━━━ Extracted data ━━━
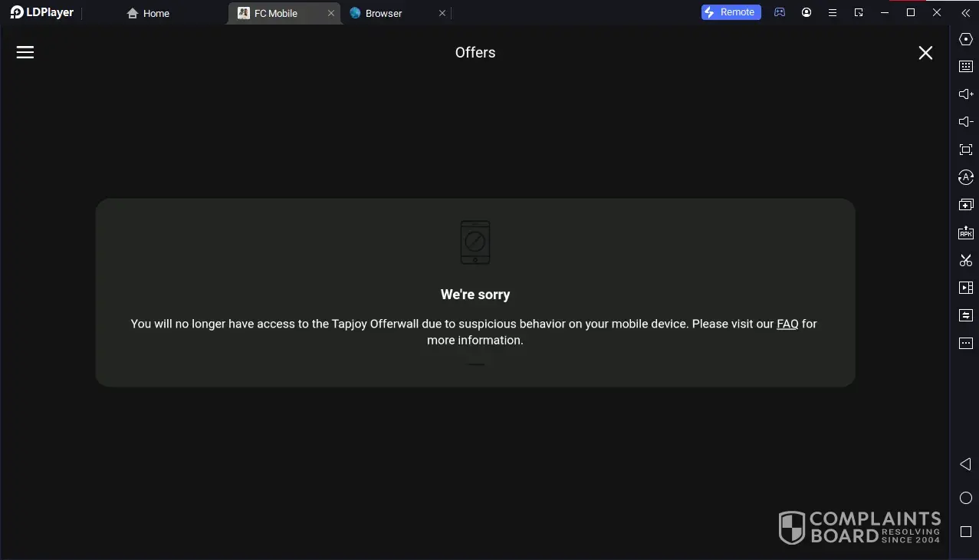The height and width of the screenshot is (560, 979).
Task: Expand more sidebar tools ellipsis
Action: [966, 343]
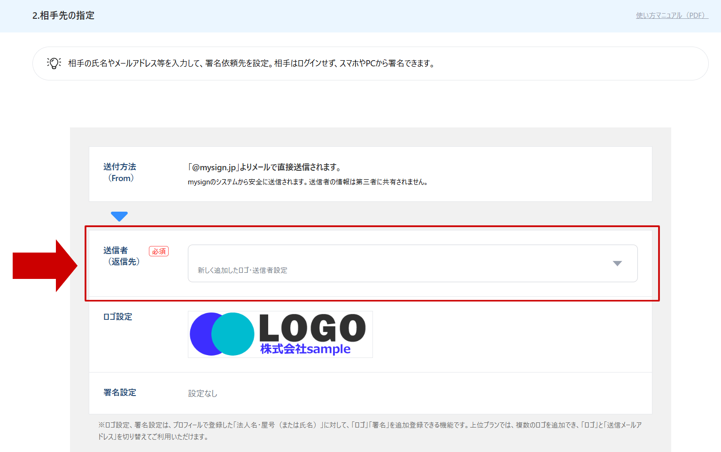Viewport: 721px width, 452px height.
Task: Click the 設定なし signature setting text
Action: 202,393
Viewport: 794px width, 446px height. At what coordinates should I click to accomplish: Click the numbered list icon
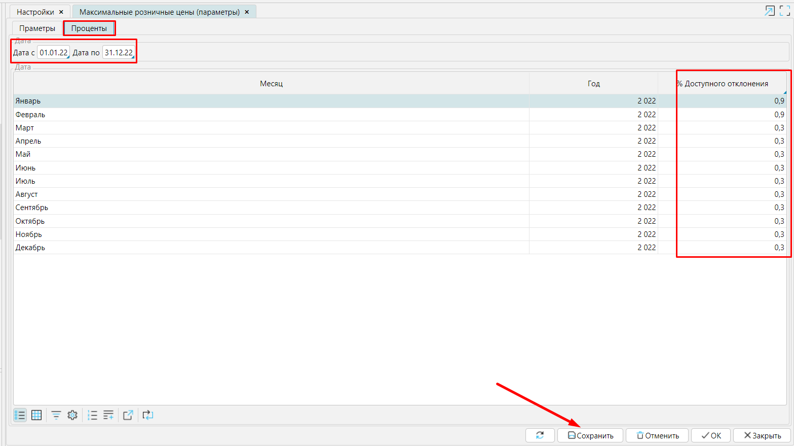[x=92, y=415]
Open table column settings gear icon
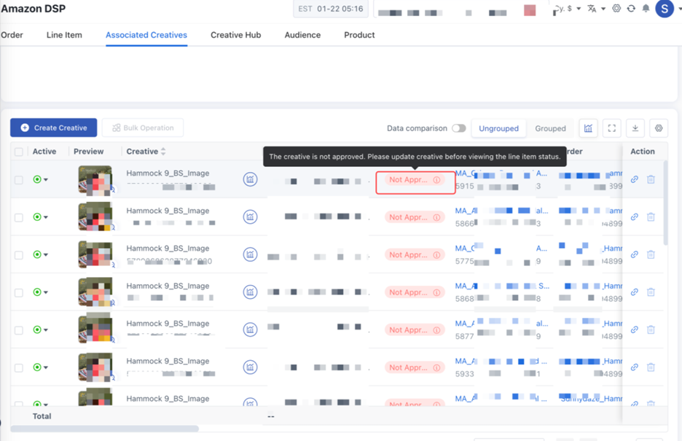 [659, 128]
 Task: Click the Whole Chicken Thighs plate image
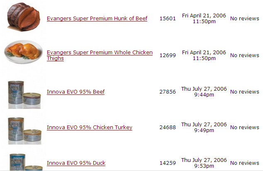click(24, 52)
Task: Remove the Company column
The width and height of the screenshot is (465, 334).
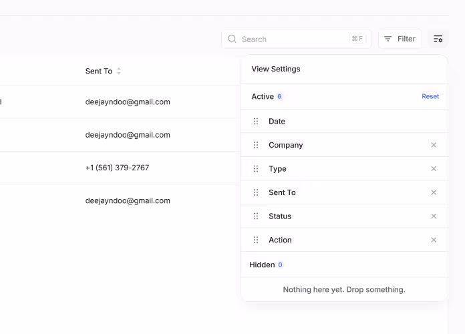Action: [434, 145]
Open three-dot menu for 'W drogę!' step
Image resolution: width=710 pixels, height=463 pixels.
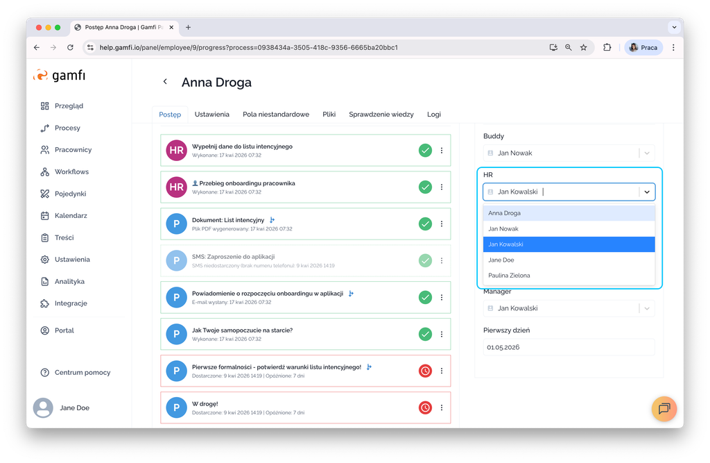tap(442, 407)
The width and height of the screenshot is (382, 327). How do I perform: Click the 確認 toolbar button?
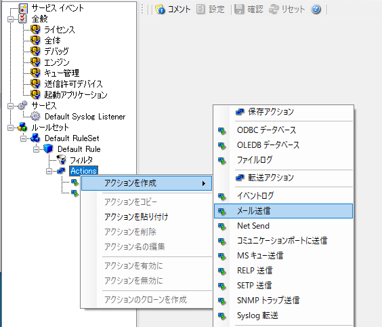click(x=249, y=9)
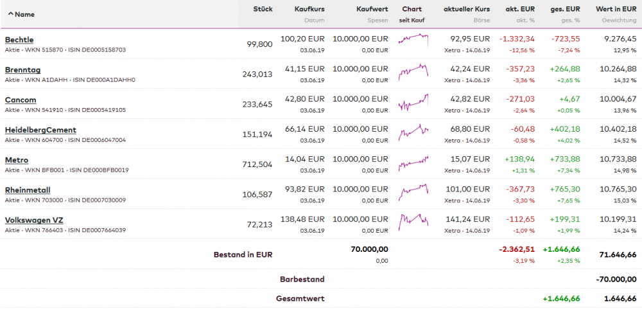Open HeidelbergCement's price chart thumbnail
This screenshot has height=311, width=642.
point(413,131)
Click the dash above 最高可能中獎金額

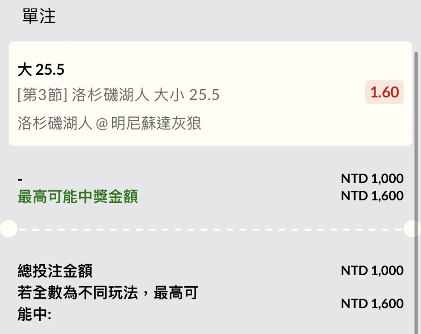click(20, 179)
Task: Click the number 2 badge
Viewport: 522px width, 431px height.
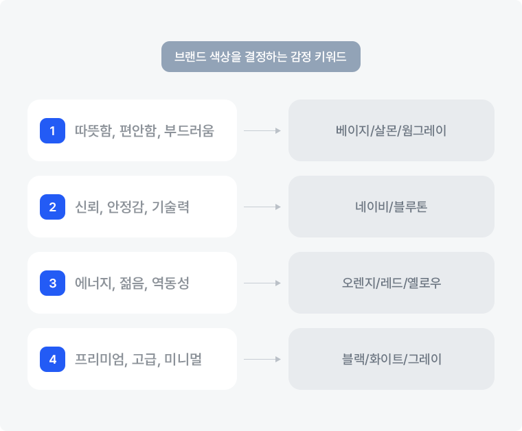Action: [52, 207]
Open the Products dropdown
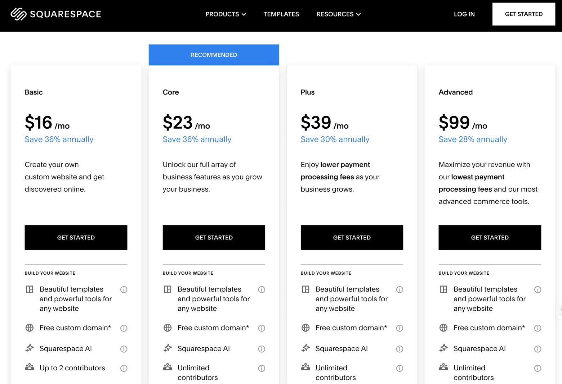 [226, 14]
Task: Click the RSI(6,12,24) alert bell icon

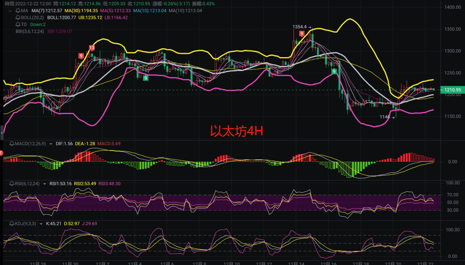Action: 12,183
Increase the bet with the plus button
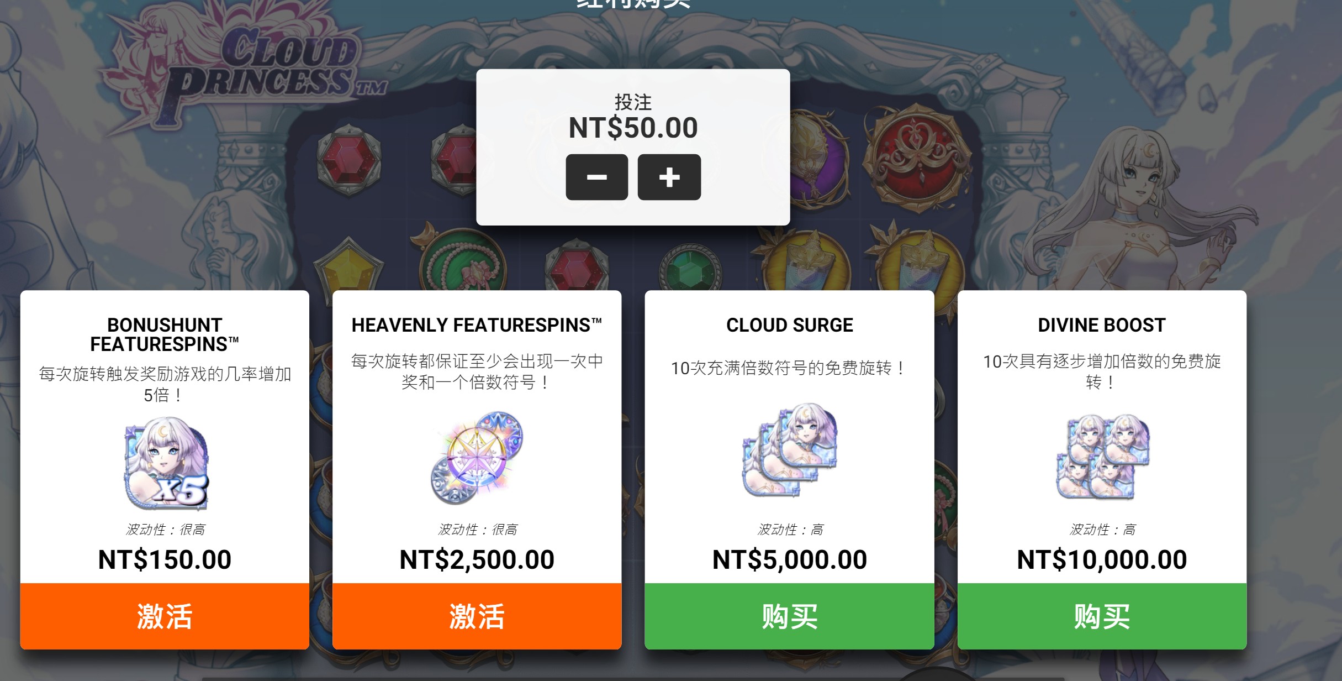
━━━
> [Problem]: Retyping is limited to the line with "Open the Products dropdown" and the lines after it in the material above; give them exactly and leave out the pictures.

> [Completed exercise]:
Open the Products dropdown
 [226, 14]
Task: Click the RSI(6,12,24) alert bell icon

Action: 12,183
Increase the bet with the plus button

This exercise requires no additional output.